Потоптавшись, инспектор ушел в туалет, а когда вернулся, женщины не было. Он полежал пять минут на одной кровати, потом шесть минут на другой, напротив. Присел восемь раз и выпил минералки. Раскрыл вчерашнюю газету. Сложил и отбросил.
– В конце концов, я ведь могу пойти поесть! – сказал он сам себе и отправился в ресторан.

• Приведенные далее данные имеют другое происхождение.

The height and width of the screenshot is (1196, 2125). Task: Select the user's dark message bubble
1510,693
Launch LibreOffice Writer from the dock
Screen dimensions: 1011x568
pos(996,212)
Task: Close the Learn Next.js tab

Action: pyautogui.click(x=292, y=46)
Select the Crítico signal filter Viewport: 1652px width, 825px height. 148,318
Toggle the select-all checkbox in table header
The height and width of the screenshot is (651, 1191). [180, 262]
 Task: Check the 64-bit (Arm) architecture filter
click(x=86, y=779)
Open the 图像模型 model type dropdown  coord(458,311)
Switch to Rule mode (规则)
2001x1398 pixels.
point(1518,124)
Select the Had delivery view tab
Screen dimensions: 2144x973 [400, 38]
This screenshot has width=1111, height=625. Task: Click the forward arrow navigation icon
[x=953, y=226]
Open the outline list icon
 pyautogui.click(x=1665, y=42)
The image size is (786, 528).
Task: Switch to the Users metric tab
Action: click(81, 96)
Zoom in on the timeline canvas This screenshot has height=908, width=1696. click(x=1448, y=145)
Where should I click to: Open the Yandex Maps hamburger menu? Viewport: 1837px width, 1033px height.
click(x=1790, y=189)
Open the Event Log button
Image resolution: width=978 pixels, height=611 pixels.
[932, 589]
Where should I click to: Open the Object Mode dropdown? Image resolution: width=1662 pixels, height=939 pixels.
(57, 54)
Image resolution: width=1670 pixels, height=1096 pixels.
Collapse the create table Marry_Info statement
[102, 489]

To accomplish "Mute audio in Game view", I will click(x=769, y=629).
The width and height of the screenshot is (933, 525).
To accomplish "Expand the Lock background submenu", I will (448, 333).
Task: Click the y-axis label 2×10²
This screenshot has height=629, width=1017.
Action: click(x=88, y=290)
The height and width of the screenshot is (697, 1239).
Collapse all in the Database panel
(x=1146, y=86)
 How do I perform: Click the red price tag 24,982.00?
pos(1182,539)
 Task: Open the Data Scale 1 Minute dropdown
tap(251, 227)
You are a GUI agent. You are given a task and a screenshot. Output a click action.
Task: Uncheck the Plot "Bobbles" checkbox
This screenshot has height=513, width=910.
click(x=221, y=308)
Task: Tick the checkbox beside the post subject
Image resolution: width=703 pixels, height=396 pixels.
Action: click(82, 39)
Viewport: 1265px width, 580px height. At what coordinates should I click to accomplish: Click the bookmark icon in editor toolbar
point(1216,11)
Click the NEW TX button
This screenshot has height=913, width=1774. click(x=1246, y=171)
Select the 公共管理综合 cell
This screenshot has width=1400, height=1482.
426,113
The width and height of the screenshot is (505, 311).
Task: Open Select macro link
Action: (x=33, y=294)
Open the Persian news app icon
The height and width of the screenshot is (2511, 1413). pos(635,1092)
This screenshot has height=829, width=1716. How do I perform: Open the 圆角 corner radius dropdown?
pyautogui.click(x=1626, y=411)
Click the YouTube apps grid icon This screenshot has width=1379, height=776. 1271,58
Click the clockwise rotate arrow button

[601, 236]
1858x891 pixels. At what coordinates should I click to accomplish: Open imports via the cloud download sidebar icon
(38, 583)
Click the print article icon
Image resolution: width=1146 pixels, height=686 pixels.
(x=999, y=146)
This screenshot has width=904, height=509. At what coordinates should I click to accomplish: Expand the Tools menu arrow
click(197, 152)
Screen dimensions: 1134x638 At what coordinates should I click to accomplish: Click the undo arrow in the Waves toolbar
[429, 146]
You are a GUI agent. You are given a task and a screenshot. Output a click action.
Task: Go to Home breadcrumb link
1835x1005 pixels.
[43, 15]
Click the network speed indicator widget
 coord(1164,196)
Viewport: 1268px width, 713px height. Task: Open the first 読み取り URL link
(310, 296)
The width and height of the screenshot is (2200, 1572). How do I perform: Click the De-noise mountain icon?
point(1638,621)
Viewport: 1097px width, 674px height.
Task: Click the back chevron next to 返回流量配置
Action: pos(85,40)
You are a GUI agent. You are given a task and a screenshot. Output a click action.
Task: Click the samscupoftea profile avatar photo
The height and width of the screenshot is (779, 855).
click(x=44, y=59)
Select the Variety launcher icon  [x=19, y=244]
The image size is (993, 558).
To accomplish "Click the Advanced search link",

…Обходчик пришел домой поздно. Подписавшись под множеством бумажек в отделении милиции, он не смог просто так донести это все в себе домой, и пошел пить пиво к друзьям. Подробно рассказав про вагон, выслушав самые разные предположения, он многозначительно хмыкнул, покопался во внутреннем кармане спецовки и стукнул по столу красной с белыми надписями жестяной банкой. Все замолчали. Плыл к низкому потолку комнаты в бараке для неженатых стойкий табачный дым.
– А это что, по-вашему? – выждал достаточную паузу и злорадно поинтересовался обходчик.
Все задвигались, стали банку друг у друга вырывать, болтать, прислушиваясь к бульканью, дело дошло до крика, когда кто-то захотел поддеть прижатое плоское кольцо.
– Не, не граната это, – покачал головой самый старый в компании. – Что я, гранаты не видал? Что это может быть за граната с жидкостью?
– Сейчас знаешь, какое оружие японцы с американцами сделали! Здесь и надписи есть по-ихнему! Откроешь, а там отрава жидкая, в воздухе растворяется и всех убивает, если вдохнуть!
– Там и по нашему надписи есть, – отнял банку обходчик. – Будут они тебе на гранате подробную инструкцию из чего состоит писать, да?
– Кто их знает, – протянул старший, отнял банку и стал читать, отставив ее подальше от лица и сощурившись: – Иден… Иден-тичный натуральному. Краситель. Консервант. Братцы, да это консервы! В войну один раз перепала американская тушенка, так банка тоже была как елочная игрушка раскрашена, а внутри – дерьмо.
После небольшого совещания решено было банку в одном месте проткнуть гвоздем. Капли темной жидкости нюхали, пробовали на язык и пытались поджечь. Не горит. Когда же, решившись, дернули за кольцо, оно оторвалось – хлипкое – и пришлось воспользоваться обычным консервным ножом.
– Да лимонад это, – понюхав, заявил самый решительный. – Только гуталином отдает. Черт его знает?..
Трое решились и попробовали на вкус. Единодушно решили, что гадость, хоть и сладкая. Одной бутылки самогона запить не хватило на всех – подвалили еще ребята на огонек. Через полчаса в пустую и легкую банку стряхивали пепел все, кто мог дотянуться через стол.
На следующее утро обходчика разбудила жена. Она покричала для порядка по поводу вчерашнего загула – пришел на бровях, нет на тебя лихомани, и все такое. Обходчик, облив голову водой сам начал говорить громко, хотя обычно из него трудно было вытянуть хоть слово до обеда. Он честно заслужил длительный сон, потому как сегодня не его смена!
– Бельма протри, пьянь несчастная, среда сегодня, как это – не твоя?
Оторопевшему обходчику, застывшему у отрывного календаря, жена силком ткнула в руки его рабочую одежду и убежала на работу. Обходчик осторожно потрогал листок, погладил его, аккуратно оторвал. Не глядя, сделал самолетик и пустил в открытую дверь. Так же, как он сделал со «средой» вчера.